Definition
A defined geographic point that marks where an aircraft transitions between the en route portion of flight and a published procedure, such as a Standard Instrument Departure (SID) or Standard Terminal Arrival (STAR). It connects the en route airway structure to the procedure's common route segment.
Plain English
The point on a chart where you join or leave a published arrival or departure procedure from the en route part of your flight.

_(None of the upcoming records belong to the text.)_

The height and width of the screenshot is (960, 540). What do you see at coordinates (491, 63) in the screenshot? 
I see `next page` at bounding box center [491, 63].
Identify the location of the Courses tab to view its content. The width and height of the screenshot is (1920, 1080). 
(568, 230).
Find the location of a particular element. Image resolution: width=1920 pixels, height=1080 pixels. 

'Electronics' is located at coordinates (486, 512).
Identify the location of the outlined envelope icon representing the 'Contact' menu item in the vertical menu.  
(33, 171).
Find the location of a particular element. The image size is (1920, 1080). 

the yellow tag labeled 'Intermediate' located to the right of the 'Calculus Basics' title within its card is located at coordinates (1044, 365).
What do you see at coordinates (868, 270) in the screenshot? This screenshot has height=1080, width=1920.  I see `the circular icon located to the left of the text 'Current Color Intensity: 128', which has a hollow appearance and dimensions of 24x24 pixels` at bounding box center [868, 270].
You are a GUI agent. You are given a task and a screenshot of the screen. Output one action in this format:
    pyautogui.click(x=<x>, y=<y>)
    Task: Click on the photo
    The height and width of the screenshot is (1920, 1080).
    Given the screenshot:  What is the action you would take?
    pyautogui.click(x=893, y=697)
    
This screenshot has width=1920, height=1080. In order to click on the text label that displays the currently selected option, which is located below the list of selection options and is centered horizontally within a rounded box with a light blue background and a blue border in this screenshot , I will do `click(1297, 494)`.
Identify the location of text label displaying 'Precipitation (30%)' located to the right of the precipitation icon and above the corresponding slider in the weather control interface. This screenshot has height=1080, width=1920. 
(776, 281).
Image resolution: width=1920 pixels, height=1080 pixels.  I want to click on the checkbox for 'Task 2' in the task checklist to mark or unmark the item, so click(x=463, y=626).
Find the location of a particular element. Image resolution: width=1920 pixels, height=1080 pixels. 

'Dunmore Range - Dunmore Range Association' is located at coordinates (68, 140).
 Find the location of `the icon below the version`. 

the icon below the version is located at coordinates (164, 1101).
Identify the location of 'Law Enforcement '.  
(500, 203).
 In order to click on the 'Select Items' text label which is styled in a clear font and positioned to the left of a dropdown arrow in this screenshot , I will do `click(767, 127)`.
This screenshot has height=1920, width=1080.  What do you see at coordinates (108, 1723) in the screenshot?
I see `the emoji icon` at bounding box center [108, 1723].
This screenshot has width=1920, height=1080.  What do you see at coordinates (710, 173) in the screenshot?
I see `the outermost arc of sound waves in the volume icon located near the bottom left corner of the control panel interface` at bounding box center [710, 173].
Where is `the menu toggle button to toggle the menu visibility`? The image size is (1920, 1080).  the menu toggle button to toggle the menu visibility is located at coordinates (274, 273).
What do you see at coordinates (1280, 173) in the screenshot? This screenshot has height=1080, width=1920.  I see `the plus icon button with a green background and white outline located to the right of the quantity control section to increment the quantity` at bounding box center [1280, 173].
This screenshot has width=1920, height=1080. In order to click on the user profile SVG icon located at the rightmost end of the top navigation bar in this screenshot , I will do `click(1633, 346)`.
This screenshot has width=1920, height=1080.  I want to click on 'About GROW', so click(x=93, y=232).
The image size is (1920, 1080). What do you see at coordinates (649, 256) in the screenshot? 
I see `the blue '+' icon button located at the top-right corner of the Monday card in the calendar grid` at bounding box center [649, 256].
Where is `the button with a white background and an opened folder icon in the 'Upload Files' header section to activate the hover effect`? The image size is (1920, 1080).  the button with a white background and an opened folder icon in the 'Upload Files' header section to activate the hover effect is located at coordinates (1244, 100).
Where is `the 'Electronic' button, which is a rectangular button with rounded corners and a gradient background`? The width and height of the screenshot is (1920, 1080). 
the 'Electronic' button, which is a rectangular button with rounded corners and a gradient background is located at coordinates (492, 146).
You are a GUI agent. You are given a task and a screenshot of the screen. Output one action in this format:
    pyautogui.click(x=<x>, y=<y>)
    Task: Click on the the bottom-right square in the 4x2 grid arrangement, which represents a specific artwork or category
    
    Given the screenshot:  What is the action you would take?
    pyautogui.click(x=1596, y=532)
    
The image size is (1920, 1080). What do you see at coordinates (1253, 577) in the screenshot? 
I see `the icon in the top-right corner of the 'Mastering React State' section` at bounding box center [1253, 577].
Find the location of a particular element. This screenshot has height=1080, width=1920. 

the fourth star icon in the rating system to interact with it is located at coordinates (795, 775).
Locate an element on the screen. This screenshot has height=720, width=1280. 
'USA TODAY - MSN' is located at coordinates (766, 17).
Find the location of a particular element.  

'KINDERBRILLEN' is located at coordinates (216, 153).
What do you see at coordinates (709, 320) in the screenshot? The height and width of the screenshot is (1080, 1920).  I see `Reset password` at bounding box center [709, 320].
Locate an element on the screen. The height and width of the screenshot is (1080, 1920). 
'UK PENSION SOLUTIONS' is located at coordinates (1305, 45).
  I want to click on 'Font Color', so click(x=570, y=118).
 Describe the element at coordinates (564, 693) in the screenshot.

It's the handoff point between cruising along airways and following a structured arrival or departure path.
Context Anchor
Seen on published area navigation departure and arrival charts, and in flight management system route entries when selecting a transition.
Derivation
"En route" comes from French, meaning "on the way" — the cruising portion of a flight between departure and arrival areas. "Transition" comes from Latin transire, "to go across." Together with "waypoint," the term names the specific point where the flight crosses from one phase or route structure into another.
Why Pilots Care
Ensures continuous navigation guidance and proper sequencing when entering or leaving the terminal area, reducing the risk of navigation errors during phase changes.
Intuition Check
Do not read “transition” here as a general change or “waypoint” as just any point along the route. An En Route Transition Waypoint is a specific published connection point between an airport-area procedure and the en route part of the flight.
Example Sentence 1
Cleared via the BOILR en route transition, the crew loaded the waypoint as the entry point to the LENDY6 arrival.
Example Sentence 2
The navigation database included the en route transition waypoint to provide a seamless connection from the airway to the SID.